**Exercise:** Report back each line of the records that contains the string "This".

(Collected data entries)
════════

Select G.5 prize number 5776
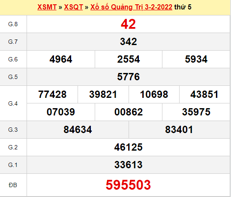 pyautogui.click(x=129, y=77)
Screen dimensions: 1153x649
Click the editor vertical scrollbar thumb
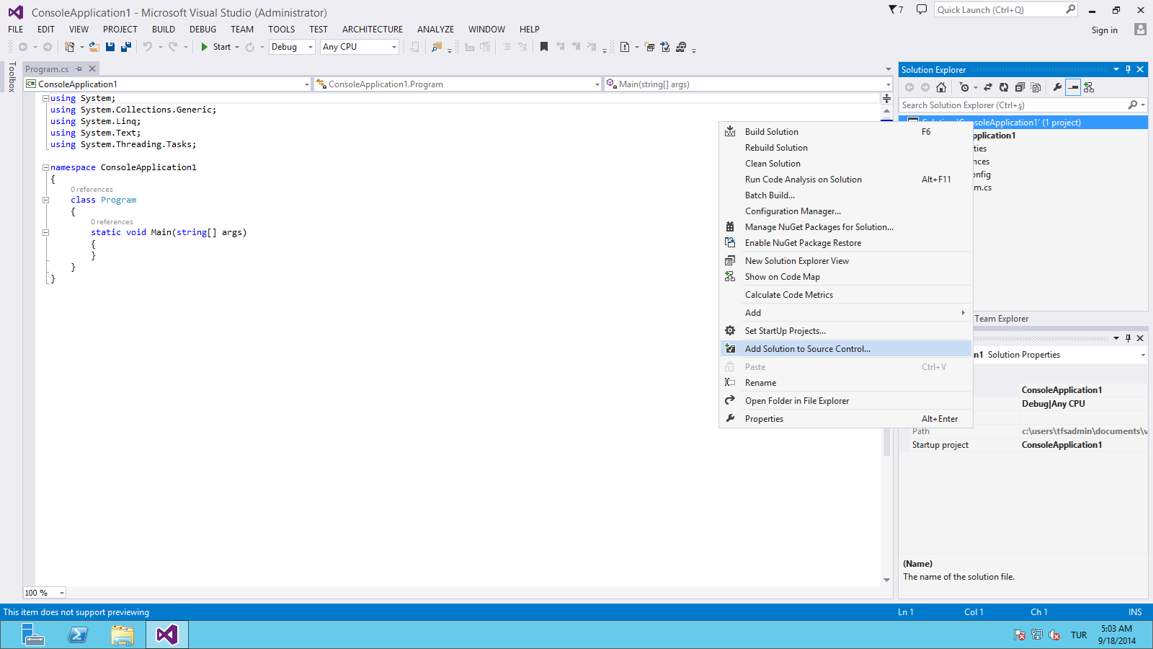click(x=886, y=440)
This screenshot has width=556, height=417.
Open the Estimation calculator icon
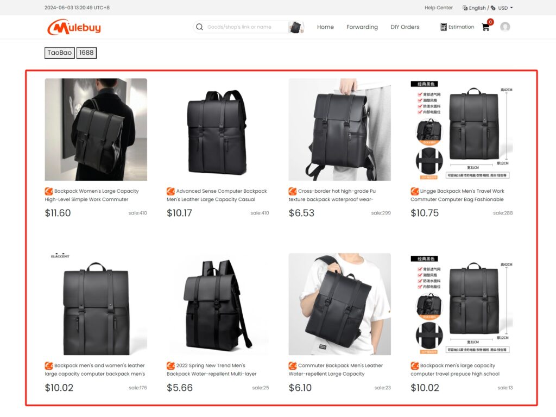point(443,27)
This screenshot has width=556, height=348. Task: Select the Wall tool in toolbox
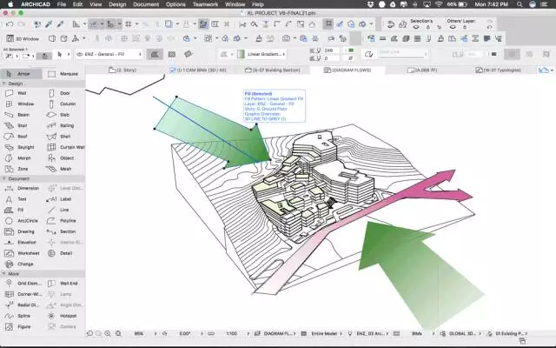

════════

**Task output:**
This screenshot has width=556, height=417.
This screenshot has width=556, height=348. Task: Select the Wall tool in toolbox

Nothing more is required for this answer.